_Text to read_
Define and give basic examples of Martingale and Submartingale

Neftci 6

Answer 28

Martingale: trajectories display no trends or periodicities
Ex: PV of asset prices discounted by r in RN measure
Submartingale: the process increases on average
Ex: PV of asset prices discounted by r in RW measure

Question 29

Define a Martingale and give the 3 conditions for it

Answer 29

A process S_t is a martingale wrt info sets I_t and measure P if for all t>0:
* S_t is adapted to the information set
* Unconditional forecasts are finite E|S_t| < infinity
* Best future forecast of unobserved values is the last observation E_t[S_T] = S_t for all T>t

Question 30

Examples of Martingales

Let W_t be a Wiener Process

Answer 30

1. W_t
2. W_t² - t
3. Exp[θW_t - 1/2 θ²t]

Question 31

2 approaches for finding prob measure where discounted asset prices are martingales

Answer 31

1. Transform the submartingales as follows:
   From B_t to e^-rtB_t and S_t to e^-rtS_t
2. (Preferred) Transform the probability measure
   If E_t^P[e^-ruS_t+u] > S_t we can find an equivalent probability measure where they are equal

Question 32

Donsker Theorem: describe the limit distribution of a sum of IID variables

Answer 32

Let {X_n} be iid. Let S_n = X₁+…X_n. If E(X_i) = μ and Var(X_i) = σ²
Then (S_n-nμ)/sqrt(n) ~ Normal(0,1) in the limit

Question 33

Martingale Representation Theorem

Answer 33

Let X be a real valued rv, consider M_t = E^P[X|F_t]. If M_t is a martingale, then we can find an adapted process γ_u such that M_t = M₀ + ∫(0,t) γ_udW_u

Question 34

Doob Meyer Decomposition theorem

Answer 34

If X_t is a right continuous submartingale (increasing) and for all t, E[X_t] < infinity, then X_t admits the decomposition
X_t = M_t + A_t
Where M_t is a martingale and A_t is an increasing stochastic process

Question 35

The First Stochastic Integral (Discrete)

_Task instructions_
**a.** From the martingale notes, copy the stretch from "Doob Meyer Decomposition" through "Stochastic Integral (Discrete)" word for word.
**b.** In the martingale notes, which of the two approaches for finding a probability measure where discounted asset prices are martingales is marked as preferred?

_Material_
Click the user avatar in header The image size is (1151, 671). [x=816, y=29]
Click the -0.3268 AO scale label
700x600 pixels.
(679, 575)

_Response list_
**a.**
Doob Meyer Decomposition theorem

Answer 34

If X_t is a right continuous submartingale (increasing) and for all t, E[X_t] < infinity, then X_t admits the decomposition
X_t = M_t + A_t
Where M_t is a martingale and A_t is an increasing stochastic process

Question 35

The First Stochastic Integral (Discrete)

**b.** Transforming the probability measure.